November passed and with it died two things. NaNoWriMo and a whole lot of mustaches [go figure out what I mean]. I’m surprised that with what has been going off-screen I’ve managed to hit the big 50K, something which I doubted highly, until I found my first draft crutch, but I won’t be talking about tools today. So I won NaNoWriMo [see the magnificent badge I have here in this post and on my blog] and I discovered a lot about myself as a writer.

The wordcount: 50,057 words [I admit that I let myself go the third week and had to seriously make up for it, which is why my wrist hurts]

Nothing as a very tight deadline makes you experiment and also observe your behavior as you write that first draft. Even self-imposed, private deadlines don’t give the opportunity to learn about your writing habits, strengths, weaknesses and crutches.

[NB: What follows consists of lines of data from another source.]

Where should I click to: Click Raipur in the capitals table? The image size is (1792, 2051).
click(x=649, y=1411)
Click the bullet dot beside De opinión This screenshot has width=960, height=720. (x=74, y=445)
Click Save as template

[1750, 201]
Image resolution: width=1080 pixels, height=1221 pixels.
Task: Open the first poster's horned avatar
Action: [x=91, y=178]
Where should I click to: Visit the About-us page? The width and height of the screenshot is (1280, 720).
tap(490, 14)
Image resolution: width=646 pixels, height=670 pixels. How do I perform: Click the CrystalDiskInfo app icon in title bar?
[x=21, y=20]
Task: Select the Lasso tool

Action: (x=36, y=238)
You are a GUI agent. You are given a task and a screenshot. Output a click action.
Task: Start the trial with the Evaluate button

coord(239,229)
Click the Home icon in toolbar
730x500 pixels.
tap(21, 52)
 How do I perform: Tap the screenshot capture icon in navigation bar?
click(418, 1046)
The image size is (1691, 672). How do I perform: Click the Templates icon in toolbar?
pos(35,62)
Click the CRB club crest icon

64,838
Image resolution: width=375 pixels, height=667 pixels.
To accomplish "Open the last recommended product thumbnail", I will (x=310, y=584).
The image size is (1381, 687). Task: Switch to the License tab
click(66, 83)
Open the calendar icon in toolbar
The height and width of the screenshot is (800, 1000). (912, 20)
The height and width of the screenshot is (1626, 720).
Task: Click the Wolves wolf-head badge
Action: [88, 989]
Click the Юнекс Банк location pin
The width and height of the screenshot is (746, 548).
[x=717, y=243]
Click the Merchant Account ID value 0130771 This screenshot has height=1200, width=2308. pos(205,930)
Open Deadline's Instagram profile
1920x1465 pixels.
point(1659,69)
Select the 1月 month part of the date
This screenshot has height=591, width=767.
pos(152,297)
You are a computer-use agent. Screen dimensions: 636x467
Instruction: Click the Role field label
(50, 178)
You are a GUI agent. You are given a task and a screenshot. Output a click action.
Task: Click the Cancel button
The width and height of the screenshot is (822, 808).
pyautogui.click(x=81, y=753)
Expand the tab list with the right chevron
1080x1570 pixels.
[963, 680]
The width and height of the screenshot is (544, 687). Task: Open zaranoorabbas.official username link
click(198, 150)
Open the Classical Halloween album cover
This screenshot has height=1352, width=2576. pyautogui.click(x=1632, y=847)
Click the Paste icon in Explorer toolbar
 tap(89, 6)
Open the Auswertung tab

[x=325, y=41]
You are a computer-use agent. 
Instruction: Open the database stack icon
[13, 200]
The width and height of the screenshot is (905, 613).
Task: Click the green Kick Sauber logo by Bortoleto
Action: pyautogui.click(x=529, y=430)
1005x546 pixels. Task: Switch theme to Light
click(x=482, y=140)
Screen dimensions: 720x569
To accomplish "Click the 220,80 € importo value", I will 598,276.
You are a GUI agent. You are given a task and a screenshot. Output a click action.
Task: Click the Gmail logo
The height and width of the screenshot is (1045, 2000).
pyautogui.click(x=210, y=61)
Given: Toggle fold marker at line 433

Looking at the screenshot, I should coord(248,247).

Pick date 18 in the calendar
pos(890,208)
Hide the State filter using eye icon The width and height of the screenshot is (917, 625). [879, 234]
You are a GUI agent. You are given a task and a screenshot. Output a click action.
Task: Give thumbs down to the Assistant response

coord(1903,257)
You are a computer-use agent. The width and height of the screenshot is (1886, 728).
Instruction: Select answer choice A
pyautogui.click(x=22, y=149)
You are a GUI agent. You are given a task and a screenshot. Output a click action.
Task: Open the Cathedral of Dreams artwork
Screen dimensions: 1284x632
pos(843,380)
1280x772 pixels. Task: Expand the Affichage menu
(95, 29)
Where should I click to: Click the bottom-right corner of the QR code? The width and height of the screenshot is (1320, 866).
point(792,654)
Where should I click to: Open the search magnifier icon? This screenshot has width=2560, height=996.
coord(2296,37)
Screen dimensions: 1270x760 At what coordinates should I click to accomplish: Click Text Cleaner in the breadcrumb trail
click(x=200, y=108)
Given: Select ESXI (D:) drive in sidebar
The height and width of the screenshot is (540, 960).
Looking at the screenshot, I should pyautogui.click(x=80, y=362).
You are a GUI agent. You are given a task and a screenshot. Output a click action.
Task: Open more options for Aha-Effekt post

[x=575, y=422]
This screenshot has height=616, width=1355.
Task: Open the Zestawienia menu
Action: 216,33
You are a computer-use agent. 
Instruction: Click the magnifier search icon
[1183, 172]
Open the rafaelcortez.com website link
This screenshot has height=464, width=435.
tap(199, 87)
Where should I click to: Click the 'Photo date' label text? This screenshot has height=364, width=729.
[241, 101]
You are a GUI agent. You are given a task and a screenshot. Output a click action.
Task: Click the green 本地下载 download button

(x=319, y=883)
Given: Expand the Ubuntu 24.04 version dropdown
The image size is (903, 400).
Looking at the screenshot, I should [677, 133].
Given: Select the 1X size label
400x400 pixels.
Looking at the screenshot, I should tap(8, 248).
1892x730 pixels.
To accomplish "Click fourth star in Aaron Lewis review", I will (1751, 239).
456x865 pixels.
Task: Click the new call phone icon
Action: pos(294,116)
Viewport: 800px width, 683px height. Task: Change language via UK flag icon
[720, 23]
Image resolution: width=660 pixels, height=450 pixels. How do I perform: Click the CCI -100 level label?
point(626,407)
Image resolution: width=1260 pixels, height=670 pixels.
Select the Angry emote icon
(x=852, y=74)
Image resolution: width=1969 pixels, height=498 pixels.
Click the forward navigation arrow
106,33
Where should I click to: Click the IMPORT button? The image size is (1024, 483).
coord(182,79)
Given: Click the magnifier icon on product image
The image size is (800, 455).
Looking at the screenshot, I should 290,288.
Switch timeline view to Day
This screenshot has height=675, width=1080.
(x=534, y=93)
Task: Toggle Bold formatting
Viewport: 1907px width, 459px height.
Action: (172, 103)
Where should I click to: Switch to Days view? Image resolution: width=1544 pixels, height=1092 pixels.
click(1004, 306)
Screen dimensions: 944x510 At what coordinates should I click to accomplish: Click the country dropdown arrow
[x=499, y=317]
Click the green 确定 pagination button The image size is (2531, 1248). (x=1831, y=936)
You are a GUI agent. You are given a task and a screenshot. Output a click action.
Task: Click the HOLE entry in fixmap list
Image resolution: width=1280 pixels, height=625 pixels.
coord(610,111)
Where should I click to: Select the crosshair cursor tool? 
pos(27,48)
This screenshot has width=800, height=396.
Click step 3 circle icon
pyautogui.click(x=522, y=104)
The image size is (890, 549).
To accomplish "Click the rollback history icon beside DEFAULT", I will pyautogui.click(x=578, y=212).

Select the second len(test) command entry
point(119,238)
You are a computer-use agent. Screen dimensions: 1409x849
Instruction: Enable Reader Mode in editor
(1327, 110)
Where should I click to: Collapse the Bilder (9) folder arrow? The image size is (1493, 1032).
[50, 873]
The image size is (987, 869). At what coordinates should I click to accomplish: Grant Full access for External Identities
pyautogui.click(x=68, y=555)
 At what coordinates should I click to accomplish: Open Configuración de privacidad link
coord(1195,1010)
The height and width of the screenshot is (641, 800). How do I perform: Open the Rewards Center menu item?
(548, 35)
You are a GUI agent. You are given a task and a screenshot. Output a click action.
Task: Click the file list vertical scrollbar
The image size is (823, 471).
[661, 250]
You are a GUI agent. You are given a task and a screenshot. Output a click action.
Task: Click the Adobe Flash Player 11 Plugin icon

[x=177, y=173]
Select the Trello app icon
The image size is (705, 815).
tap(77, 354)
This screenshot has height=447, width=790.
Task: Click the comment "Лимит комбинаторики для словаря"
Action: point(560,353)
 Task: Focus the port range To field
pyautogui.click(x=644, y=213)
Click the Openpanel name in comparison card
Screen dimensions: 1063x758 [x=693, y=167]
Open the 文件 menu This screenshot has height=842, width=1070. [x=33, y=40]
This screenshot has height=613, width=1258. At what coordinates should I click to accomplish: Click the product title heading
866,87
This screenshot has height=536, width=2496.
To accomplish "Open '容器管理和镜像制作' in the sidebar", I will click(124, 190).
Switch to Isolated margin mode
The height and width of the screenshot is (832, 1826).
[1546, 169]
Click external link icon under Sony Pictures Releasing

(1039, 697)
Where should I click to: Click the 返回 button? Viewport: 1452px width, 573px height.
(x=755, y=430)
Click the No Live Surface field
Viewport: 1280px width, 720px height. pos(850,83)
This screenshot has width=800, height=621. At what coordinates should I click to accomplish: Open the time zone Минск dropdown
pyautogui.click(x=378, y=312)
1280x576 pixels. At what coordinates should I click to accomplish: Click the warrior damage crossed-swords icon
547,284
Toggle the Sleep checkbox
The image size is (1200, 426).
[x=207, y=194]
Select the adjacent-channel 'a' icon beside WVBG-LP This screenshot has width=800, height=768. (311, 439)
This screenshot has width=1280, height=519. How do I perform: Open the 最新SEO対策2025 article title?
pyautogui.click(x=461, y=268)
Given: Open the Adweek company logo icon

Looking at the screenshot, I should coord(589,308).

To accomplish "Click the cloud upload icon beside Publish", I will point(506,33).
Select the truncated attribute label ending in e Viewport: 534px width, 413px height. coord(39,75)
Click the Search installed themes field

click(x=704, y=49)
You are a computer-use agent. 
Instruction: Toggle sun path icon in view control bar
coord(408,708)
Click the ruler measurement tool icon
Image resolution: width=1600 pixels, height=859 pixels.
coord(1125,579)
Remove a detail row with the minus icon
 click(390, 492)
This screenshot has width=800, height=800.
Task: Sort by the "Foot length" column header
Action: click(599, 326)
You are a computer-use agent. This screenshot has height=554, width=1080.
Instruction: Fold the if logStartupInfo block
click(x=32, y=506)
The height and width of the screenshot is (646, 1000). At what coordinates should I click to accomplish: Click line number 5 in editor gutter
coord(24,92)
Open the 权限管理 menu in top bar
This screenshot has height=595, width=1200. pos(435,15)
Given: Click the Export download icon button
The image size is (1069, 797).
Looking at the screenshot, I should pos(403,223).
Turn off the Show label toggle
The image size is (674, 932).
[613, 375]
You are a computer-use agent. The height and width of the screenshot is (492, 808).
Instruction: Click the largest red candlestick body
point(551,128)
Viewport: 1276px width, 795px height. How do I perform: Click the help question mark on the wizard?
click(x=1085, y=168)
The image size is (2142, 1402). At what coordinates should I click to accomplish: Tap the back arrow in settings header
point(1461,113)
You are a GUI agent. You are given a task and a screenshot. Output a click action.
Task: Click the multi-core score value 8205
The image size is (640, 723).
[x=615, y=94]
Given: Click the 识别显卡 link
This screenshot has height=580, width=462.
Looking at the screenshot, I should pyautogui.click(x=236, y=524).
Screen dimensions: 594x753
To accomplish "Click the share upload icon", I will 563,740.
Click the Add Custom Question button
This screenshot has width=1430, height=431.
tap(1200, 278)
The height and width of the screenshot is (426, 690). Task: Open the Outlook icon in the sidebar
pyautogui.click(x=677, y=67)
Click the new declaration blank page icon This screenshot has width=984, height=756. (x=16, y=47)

NaNo is effective, because you make a public commitment that keeps you busy and a short enough time frame to see how you react to road blokes or as I like to call it: subconscious self-sabotage [in short, the three S’s].

But I will spare you the process porn until Friday.

Right now, remains the question, whether I will try this next year. I’m definitely sure. With my new writing tool [Write or Die] I’m confident I will rock it next year.

4 comments:

Tessa said...

Congrats on rocking Nano! For a little while there I didn't think you'd make it, but you squeaked in before the deadline. :D Would be great to hear what you learned from this experience. I've never nano'ed before, maybe I will next year.

Harry Markov said...

Yeah, next year you may have to do it. Hopefully we will do it together and then I will have to kick your ass every time. BOOYA!

Anyway, wait for Friday.

ediFanoB said...

Awesome Harry! Really awesome.
Congratulations. It is quite impressive what you are doing. I'm more than happy when I write more than one post per week.

Harry Markov said...

It's actually nothing. I know people who sit down and write 90,000 words a month, which is far more impressive than mine measly and very uncoordinated 50,000 words.